Niagara Gazette

August 5, 2013

Historic tour boat to stop in Twin Cities this week

Staff Reports
Niagara Gazette

Niagara Gazette — A historic vessel that last made its way through the Twin Cities in 2007, will return to Gateway Harbor this week. 

The schooner Lois McClure will dock Wednesday in the City of Tonawanda on a trip to commemorate the War of 1812 bicentennial. 

Built in 2004, the boat is an 88-foot replica of an 1862 sail boat,  the type that may once have been used in the Erie Canal. Organizers say it will be carrying the theme “1813: The Shiprights’ War and Other Stories.”

Organizers say the tour will be carrying the theme “1813: The Shiprights’ War and Other Stories,” with the initiative stemming from the Lake Champlain Maritime Museum in Vermont. 

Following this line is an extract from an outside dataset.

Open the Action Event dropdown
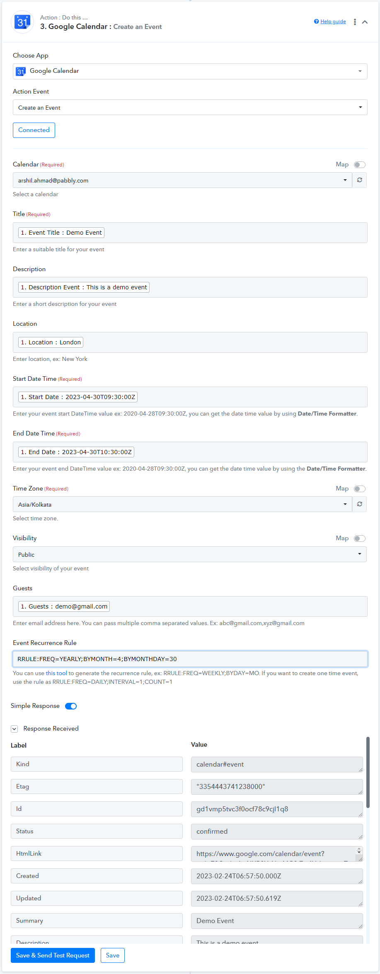Viewport: 380px width, 974px height. pyautogui.click(x=190, y=107)
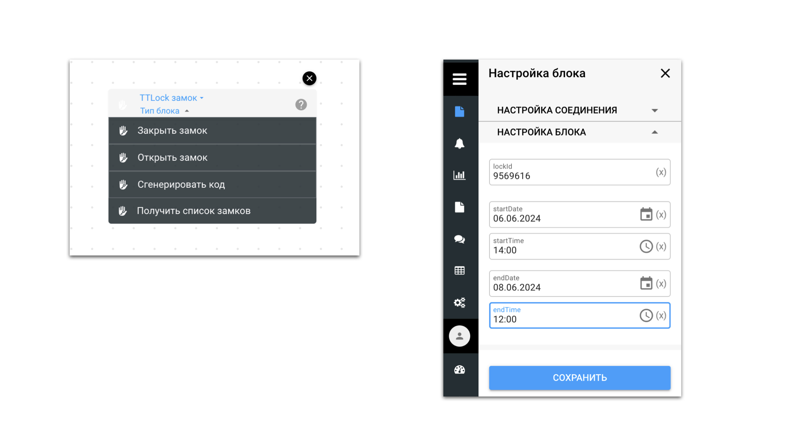Select the Сгенерировать код menu item
This screenshot has height=441, width=785.
click(212, 185)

“The shipbuilding races and naval battles of 1813 helped to determine the outcome of the War of 1812, and left a legacy of shipwrecks beneath the waters of the Great Lakes, St. Lawrence River and Lake Champlain,” said Art Cohn, the museum’s special project director.  “Our dynamic outreach program explores history where it happened, on the anniversary of the cross-border war that ushered in 200 years of peace.”

Cohn noted that many of its stops this summer will be geared to ports that “played significant roles during the War of 1812,” with many vessels of that age recently discovered at the bottom of the Great Lakes and other tributaries where significant battles where fought during American’s fight fight for independence from Great Britain.  

The schooner’s 2013 journey began in June on the Champlain Canal and will end in October. The stop in Western New York will commemorate the 200th anniversary of Commodore Oliver Hazard Perry’s victory at the Battle of Lake Erie. 

The Lois McClure has cruised Lake Champlain, the Hudson and St. Lawrence rivers and the Erie Canal System since its inception, and has visited over 115 communities and welcomed aboard more than 150,000 visitors.  Many of the historic canals on which the schooner travels were constructed not long after the War of 1812, according to Cohn. 

Visitors can board and tour the vessel free of charge from 11 a.m. to 6 p.m. after it arrives.